# Start of Passage shown

Unminable coal seams can be used to store CO2 because CO2 adsorbs to the surface of coal. However, the technical feasibility depends on the permeability of the coal bed. In the process of absorption the coal releases previously absorbed methane, and the methane can be recovered (enhanced coal bed methane recovery). The sale of the methane can be used to offset a portion of the cost of the CO2 storage. However, burning the resultant methane would produce CO2, which would negate some of the benefit of sequestering the original CO2.
Saline formations contain highly mineralized brines, and have so far been considered of no benefit to humans. Saline aquifers have been used for storage of chemical waste in a few cases. The main advantage of saline aquifers is their large potential storage volume and their common occurrence. The major disadvantage of saline aquifers is that relatively little is known about them, compared to oil fields. To keep the cost of storage acceptable the geophysical exploration may be limited, resulting in larger uncertainty about the aquifer structure. Unlike storage in oil fields or coal beds no side product will offset the storage cost. Leakage of CO2 back into the atmosphere may be a problem in saline aquifer storage. However, current research shows that several trapping mechanisms immobilize the CO2 underground, reducing the risk of leakage.
For well-selected, designed and managed geological storage sites, IPCC estimates that CO2 could be trapped for millions of years, and the sites are likely to retain over 99% of the injected CO2 over 1,000 years.
The environmental effects of oceanic storage are generally negative, but poorly understood. Large concentrations of CO2 kills ocean organisms, but another problem is that dissolved CO2 would eventually equilibrate with the atmosphere, so the storage would not be permanent. Also, as part of the CO2 reacts with the water to form carbonic acid, H2CO3, the acidity of the ocean water increases. The resulting environmental effects on benthic life forms of the bathypelagic, abyssopelagic and hadopelagic zones are poorly understood. Even though life appears to be rather sparse in the deep ocean basins, energy and chemical effects in these deep basins could have far reaching implications. Much more work is needed here to define the extent of the potential problems.
The time it takes water in the deeper oceans to circulate to the surface has been estimated to be in the order of 1600 years, varying upon currents and other changing conditions. Costs for deep ocean disposal of liquid CO2 are estimated at US$40−80/ton. (2002 USD) This figure covers the cost of sequestration at the powerplant and naval transport to the disposal site. 
The bicarbonate approach would reduce the pH effects and enhance the retention of CO2 in the ocean, but this would also increase the costs and other environmental effects.

# End of Passage shown

Your tasks.
**1)** How long does the IPCC estimate CO2 could be trapped at well-selected, designed and managed geological storage sites, according to the passage on carbon dioxide storage?
**2)** Using the passage on carbon dioxide storage, explain why storing CO2 in the ocean would not be permanent.

# Start of Information shown

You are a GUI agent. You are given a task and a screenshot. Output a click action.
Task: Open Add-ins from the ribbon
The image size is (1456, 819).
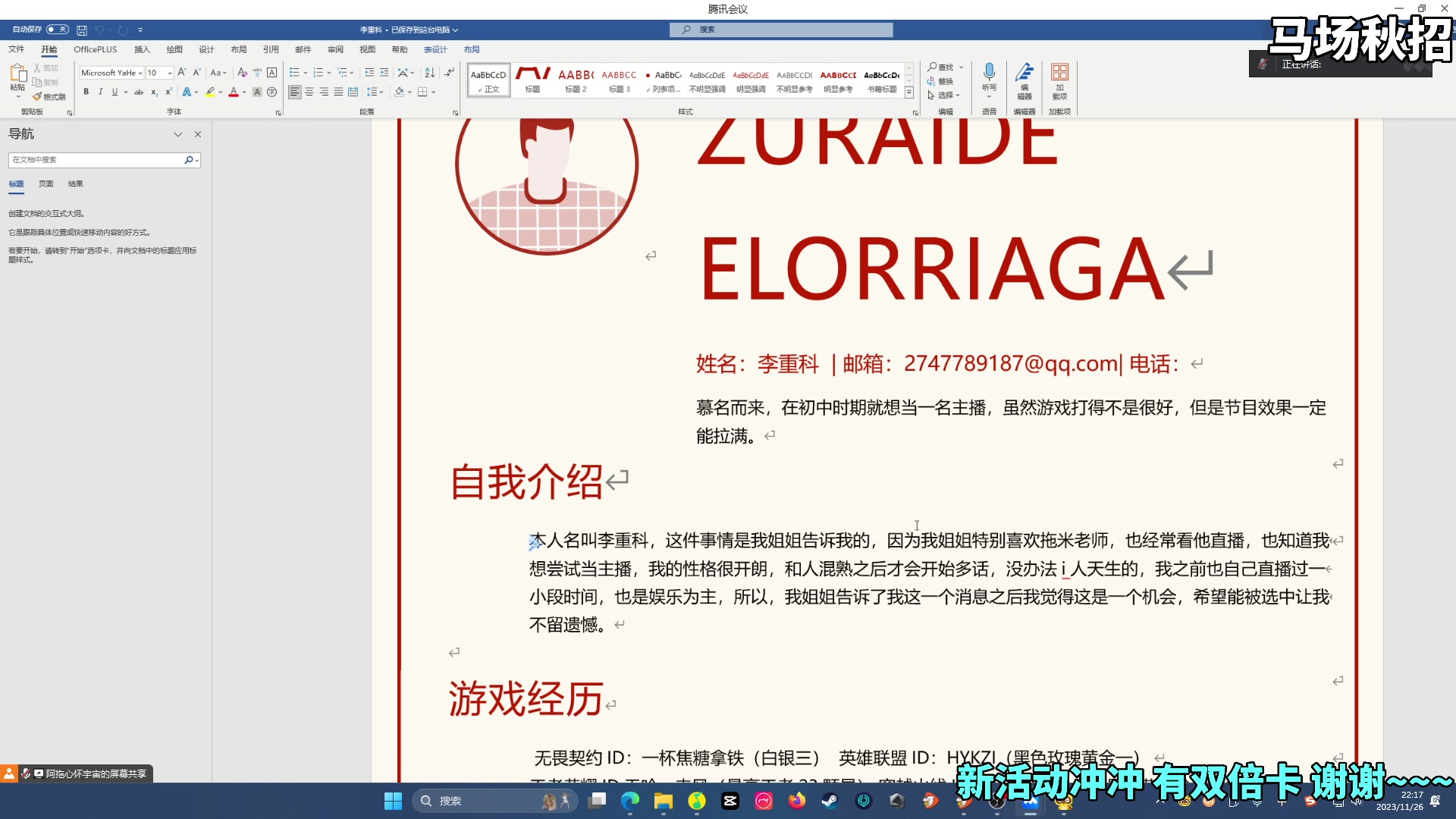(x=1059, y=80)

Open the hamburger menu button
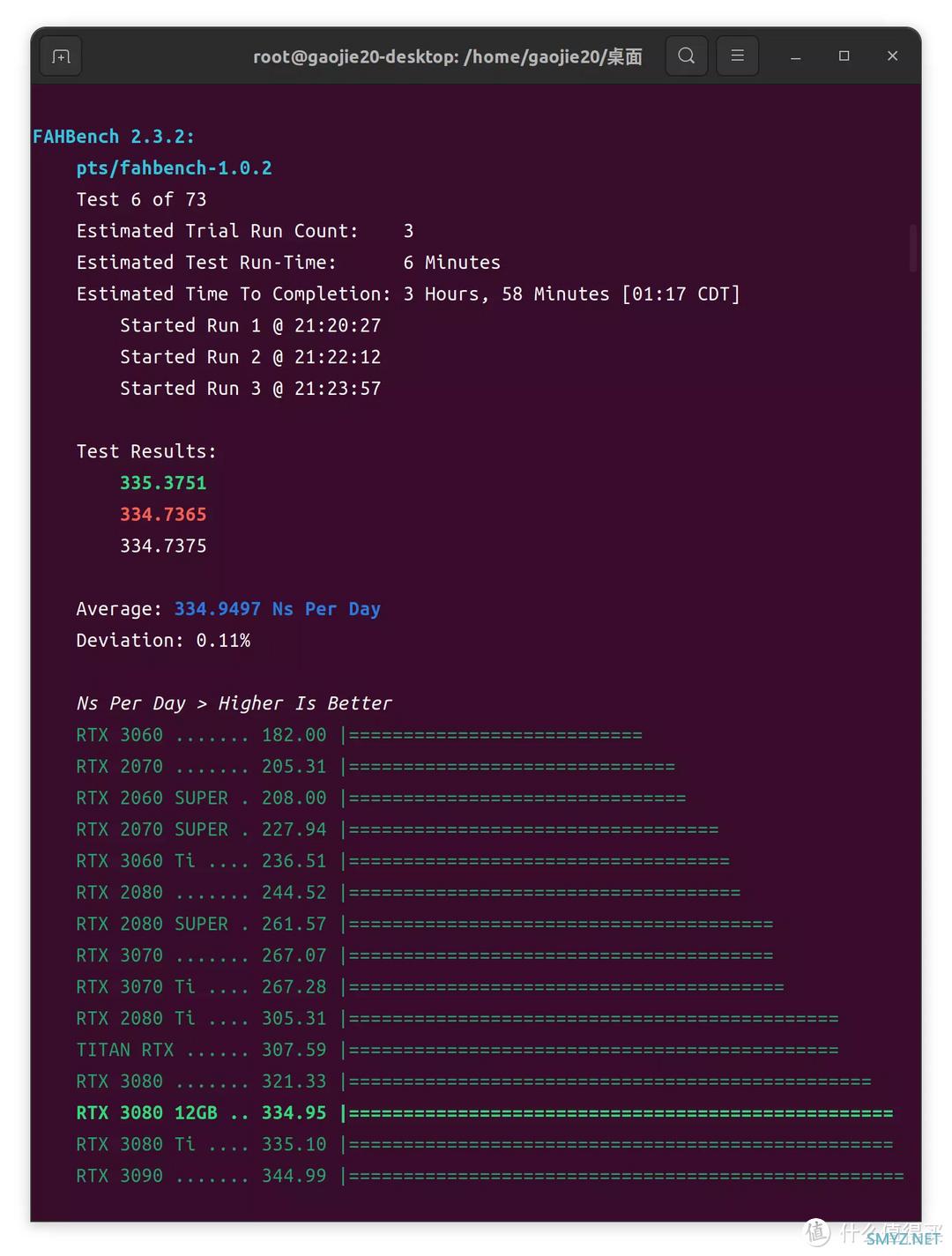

# End of Information shown
# Start of Information shown

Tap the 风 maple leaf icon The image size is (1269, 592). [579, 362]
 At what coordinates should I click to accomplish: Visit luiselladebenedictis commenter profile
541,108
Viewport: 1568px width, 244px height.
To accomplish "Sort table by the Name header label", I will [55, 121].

# End of Information shown

Solutions per task.
**1)** For millions of years.

**2)** Ocean storage would not be permanent because dissolved CO2 would eventually equilibrate with the atmosphere.